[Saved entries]
————
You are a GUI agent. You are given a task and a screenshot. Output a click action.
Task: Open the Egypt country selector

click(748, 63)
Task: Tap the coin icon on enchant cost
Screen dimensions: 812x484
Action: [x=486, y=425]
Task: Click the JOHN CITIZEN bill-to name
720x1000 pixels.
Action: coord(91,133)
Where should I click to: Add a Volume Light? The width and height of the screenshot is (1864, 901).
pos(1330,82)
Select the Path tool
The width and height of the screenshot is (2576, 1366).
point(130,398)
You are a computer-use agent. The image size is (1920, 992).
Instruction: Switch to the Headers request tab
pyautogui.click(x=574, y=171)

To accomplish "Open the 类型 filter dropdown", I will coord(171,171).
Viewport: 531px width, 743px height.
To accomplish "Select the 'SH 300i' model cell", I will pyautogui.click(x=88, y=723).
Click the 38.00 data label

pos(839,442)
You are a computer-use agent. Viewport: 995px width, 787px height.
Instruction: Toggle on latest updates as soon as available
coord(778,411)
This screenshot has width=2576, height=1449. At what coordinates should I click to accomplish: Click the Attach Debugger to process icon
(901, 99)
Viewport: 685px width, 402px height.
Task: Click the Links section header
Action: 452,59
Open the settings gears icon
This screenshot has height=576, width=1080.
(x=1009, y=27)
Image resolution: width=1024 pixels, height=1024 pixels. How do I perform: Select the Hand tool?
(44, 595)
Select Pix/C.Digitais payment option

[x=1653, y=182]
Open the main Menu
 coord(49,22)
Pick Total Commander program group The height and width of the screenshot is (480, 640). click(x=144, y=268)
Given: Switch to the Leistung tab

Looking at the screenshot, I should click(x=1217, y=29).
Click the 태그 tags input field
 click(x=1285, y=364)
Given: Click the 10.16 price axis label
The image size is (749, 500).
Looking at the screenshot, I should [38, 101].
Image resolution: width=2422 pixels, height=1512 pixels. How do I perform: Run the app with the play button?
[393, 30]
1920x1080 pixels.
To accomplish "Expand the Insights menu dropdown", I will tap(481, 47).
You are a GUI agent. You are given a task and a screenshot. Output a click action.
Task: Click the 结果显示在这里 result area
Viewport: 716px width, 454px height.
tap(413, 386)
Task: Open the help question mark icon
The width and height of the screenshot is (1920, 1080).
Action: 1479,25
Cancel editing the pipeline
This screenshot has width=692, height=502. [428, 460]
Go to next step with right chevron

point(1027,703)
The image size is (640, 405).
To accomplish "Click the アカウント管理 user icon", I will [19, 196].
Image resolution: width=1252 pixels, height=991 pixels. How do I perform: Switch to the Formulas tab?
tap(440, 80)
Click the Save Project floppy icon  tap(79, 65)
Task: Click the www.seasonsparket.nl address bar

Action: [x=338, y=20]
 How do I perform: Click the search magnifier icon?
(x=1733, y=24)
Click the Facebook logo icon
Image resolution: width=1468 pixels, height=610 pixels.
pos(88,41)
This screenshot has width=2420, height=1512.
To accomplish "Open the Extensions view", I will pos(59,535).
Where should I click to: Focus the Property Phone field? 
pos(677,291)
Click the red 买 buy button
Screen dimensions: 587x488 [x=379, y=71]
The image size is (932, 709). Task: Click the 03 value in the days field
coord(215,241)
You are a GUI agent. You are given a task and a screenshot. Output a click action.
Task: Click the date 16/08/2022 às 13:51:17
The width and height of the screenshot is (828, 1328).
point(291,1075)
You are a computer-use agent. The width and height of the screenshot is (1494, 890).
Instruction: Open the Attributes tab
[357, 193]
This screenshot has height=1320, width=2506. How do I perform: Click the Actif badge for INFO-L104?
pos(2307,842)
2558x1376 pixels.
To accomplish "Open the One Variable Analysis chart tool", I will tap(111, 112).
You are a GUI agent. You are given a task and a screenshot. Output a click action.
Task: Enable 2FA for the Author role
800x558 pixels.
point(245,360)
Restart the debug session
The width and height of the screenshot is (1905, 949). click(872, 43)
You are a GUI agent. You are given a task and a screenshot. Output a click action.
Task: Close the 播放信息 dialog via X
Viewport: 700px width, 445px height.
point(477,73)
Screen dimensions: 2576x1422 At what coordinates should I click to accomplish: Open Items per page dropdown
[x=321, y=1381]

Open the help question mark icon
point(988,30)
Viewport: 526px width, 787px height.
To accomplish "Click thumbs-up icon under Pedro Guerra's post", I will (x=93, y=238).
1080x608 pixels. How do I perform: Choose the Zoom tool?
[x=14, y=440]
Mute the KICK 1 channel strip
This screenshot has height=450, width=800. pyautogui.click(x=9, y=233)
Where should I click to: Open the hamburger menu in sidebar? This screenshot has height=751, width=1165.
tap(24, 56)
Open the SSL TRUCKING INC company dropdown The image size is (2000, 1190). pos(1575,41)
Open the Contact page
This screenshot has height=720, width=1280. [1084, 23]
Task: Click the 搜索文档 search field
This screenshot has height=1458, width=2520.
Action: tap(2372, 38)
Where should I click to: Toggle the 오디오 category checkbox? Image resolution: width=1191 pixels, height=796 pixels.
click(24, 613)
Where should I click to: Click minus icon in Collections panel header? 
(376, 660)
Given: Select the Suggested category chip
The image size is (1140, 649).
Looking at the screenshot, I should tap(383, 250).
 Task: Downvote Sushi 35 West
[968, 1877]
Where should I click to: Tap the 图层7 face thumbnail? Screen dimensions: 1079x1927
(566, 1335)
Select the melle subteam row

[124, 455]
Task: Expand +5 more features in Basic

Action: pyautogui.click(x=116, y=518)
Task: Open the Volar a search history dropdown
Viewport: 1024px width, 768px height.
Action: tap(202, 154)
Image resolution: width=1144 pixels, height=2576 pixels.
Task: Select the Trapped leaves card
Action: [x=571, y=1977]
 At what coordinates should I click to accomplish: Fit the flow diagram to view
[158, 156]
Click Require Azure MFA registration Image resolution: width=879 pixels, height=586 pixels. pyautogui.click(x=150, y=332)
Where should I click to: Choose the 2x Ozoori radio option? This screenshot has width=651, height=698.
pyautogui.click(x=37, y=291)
————
**EXERCISE GOAL**
Please render the data above as a Markdown table with two columns, Row and Data line. Number each line in order and leave out the blank lines.

**THE REPLY**
| Row | Data line |
|---|---|
| 1 | You are a GUI agent. You are given a task and a screenshot. Output a click action. |
| 2 | Task: Open the Egypt country selector |
| 3 | click(748, 63) |
| 4 | Task: Tap the coin icon on enchant cost |
| 5 | Screen dimensions: 812x484 |
| 6 | Action: [x=486, y=425] |
| 7 | Task: Click the JOHN CITIZEN bill-to name |
| 8 | 720x1000 pixels. |
| 9 | Action: coord(91,133) |
| 10 | Where should I click to: Add a Volume Light? The width and height of the screenshot is (1864, 901). |
| 11 | pos(1330,82) |
| 12 | Select the Path tool |
| 13 | The width and height of the screenshot is (2576, 1366). |
| 14 | point(130,398) |
| 15 | You are a computer-use agent. The image size is (1920, 992). |
| 16 | Instruction: Switch to the Headers request tab |
| 17 | pyautogui.click(x=574, y=171) |
| 18 | To accomplish "Open the 类型 filter dropdown", I will coord(171,171). |
| 19 | Viewport: 531px width, 743px height. |
| 20 | To accomplish "Select the 'SH 300i' model cell", I will pyautogui.click(x=88, y=723). |
| 21 | Click the 38.00 data label |
| 22 | pos(839,442) |
| 23 | You are a computer-use agent. Viewport: 995px width, 787px height. |
| 24 | Instruction: Toggle on latest updates as soon as available |
| 25 | coord(778,411) |
| 26 | This screenshot has width=2576, height=1449. At what coordinates should I click to accomplish: Click the Attach Debugger to process icon |
| 27 | (901, 99) |
| 28 | Viewport: 685px width, 402px height. |
| 29 | Task: Click the Links section header |
| 30 | Action: 452,59 |
| 31 | Open the settings gears icon |
| 32 | This screenshot has height=576, width=1080. |
| 33 | (x=1009, y=27) |
| 34 | Image resolution: width=1024 pixels, height=1024 pixels. How do I perform: Select the Hand tool? |
| 35 | (44, 595) |
| 36 | Select Pix/C.Digitais payment option |
| 37 | [x=1653, y=182] |
| 38 | Open the main Menu |
| 39 |  coord(49,22) |
| 40 | Pick Total Commander program group The height and width of the screenshot is (480, 640). click(x=144, y=268) |
| 41 | Given: Switch to the Leistung tab |
| 42 | Looking at the screenshot, I should click(x=1217, y=29). |
| 43 | Click the 태그 tags input field |
| 44 |  click(x=1285, y=364) |
| 45 | Given: Click the 10.16 price axis label |
| 46 | The image size is (749, 500). |
| 47 | Looking at the screenshot, I should [38, 101]. |
| 48 | Image resolution: width=2422 pixels, height=1512 pixels. How do I perform: Run the app with the play button? |
| 49 | [393, 30] |
| 50 | 1920x1080 pixels. |
| 51 | To accomplish "Expand the Insights menu dropdown", I will tap(481, 47). |
| 52 | You are a GUI agent. You are given a task and a screenshot. Output a click action. |
| 53 | Task: Click the 结果显示在这里 result area |
| 54 | Viewport: 716px width, 454px height. |
| 55 | tap(413, 386) |
| 56 | Task: Open the help question mark icon |
| 57 | The width and height of the screenshot is (1920, 1080). |
| 58 | Action: 1479,25 |
| 59 | Cancel editing the pipeline |
| 60 | This screenshot has width=692, height=502. [428, 460] |
| 61 | Go to next step with right chevron |
| 62 | point(1027,703) |
| 63 | The image size is (640, 405). |
| 64 | To accomplish "Click the アカウント管理 user icon", I will [19, 196]. |
| 65 | Image resolution: width=1252 pixels, height=991 pixels. How do I perform: Switch to the Formulas tab? |
| 66 | tap(440, 80) |
| 67 | Click the Save Project floppy icon  tap(79, 65) |
| 68 | Task: Click the www.seasonsparket.nl address bar |
| 69 | Action: [x=338, y=20] |
| 70 |  How do I perform: Click the search magnifier icon? |
| 71 | (x=1733, y=24) |
| 72 | Click the Facebook logo icon |
| 73 | Image resolution: width=1468 pixels, height=610 pixels. |
| 74 | pos(88,41) |
| 75 | This screenshot has width=2420, height=1512. |
| 76 | To accomplish "Open the Extensions view", I will pos(59,535). |
| 77 | Where should I click to: Focus the Property Phone field?  |
| 78 | pos(677,291) |
| 79 | Click the red 买 buy button |
| 80 | Screen dimensions: 587x488 [x=379, y=71] |
| 81 | The image size is (932, 709). Task: Click the 03 value in the days field |
| 82 | coord(215,241) |
| 83 | You are a GUI agent. You are given a task and a screenshot. Output a click action. |
| 84 | Task: Click the date 16/08/2022 às 13:51:17 |
| 85 | The width and height of the screenshot is (828, 1328). |
| 86 | point(291,1075) |
| 87 | You are a computer-use agent. The width and height of the screenshot is (1494, 890). |
| 88 | Instruction: Open the Attributes tab |
| 89 | [357, 193] |
| 90 | This screenshot has height=1320, width=2506. How do I perform: Click the Actif badge for INFO-L104? |
| 91 | pos(2307,842) |
| 92 | 2558x1376 pixels. |
| 93 | To accomplish "Open the One Variable Analysis chart tool", I will tap(111, 112). |
| 94 | You are a GUI agent. You are given a task and a screenshot. Output a click action. |
| 95 | Task: Enable 2FA for the Author role |
| 96 | 800x558 pixels. |
| 97 | point(245,360) |
| 98 | Restart the debug session |
| 99 | The width and height of the screenshot is (1905, 949). click(872, 43) |
| 100 | You are a GUI agent. You are given a task and a screenshot. Output a click action. |
| 101 | Task: Close the 播放信息 dialog via X |
| 102 | Viewport: 700px width, 445px height. |
| 103 | point(477,73) |
| 104 | Screen dimensions: 2576x1422 At what coordinates should I click to accomplish: Open Items per page dropdown |
| 105 | [x=321, y=1381] |
| 106 | Open the help question mark icon |
| 107 | point(988,30) |
| 108 | Viewport: 526px width, 787px height. |
| 109 | To accomplish "Click thumbs-up icon under Pedro Guerra's post", I will (x=93, y=238). |
| 110 | 1080x608 pixels. How do I perform: Choose the Zoom tool? |
| 111 | [x=14, y=440] |
| 112 | Mute the KICK 1 channel strip |
| 113 | This screenshot has height=450, width=800. pyautogui.click(x=9, y=233) |
| 114 | Where should I click to: Open the hamburger menu in sidebar? This screenshot has height=751, width=1165. |
| 115 | tap(24, 56) |
| 116 | Open the SSL TRUCKING INC company dropdown The image size is (2000, 1190). pos(1575,41) |
| 117 | Open the Contact page |
| 118 | This screenshot has height=720, width=1280. [1084, 23] |
| 119 | Task: Click the 搜索文档 search field |
| 120 | This screenshot has height=1458, width=2520. |
| 121 | Action: tap(2372, 38) |
| 122 | Where should I click to: Toggle the 오디오 category checkbox? Image resolution: width=1191 pixels, height=796 pixels. |
| 123 | click(24, 613) |
| 124 | Where should I click to: Click minus icon in Collections panel header?  |
| 125 | (376, 660) |
| 126 | Given: Select the Suggested category chip |
| 127 | The image size is (1140, 649). |
| 128 | Looking at the screenshot, I should tap(383, 250). |
| 129 |  Task: Downvote Sushi 35 West |
| 130 | [968, 1877] |
| 131 | Where should I click to: Tap the 图层7 face thumbnail? Screen dimensions: 1079x1927 |
| 132 | (566, 1335) |
| 133 | Select the melle subteam row |
| 134 | [124, 455] |
| 135 | Task: Expand +5 more features in Basic |
| 136 | Action: pyautogui.click(x=116, y=518) |
| 137 | Task: Open the Volar a search history dropdown |
| 138 | Viewport: 1024px width, 768px height. |
| 139 | Action: tap(202, 154) |
| 140 | Image resolution: width=1144 pixels, height=2576 pixels. |
| 141 | Task: Select the Trapped leaves card |
| 142 | Action: [x=571, y=1977] |
| 143 |  At what coordinates should I click to accomplish: Fit the flow diagram to view |
| 144 | [158, 156] |
| 145 | Click Require Azure MFA registration Image resolution: width=879 pixels, height=586 pixels. pyautogui.click(x=150, y=332) |
| 146 | Where should I click to: Choose the 2x Ozoori radio option? This screenshot has width=651, height=698. |
| 147 | pyautogui.click(x=37, y=291) |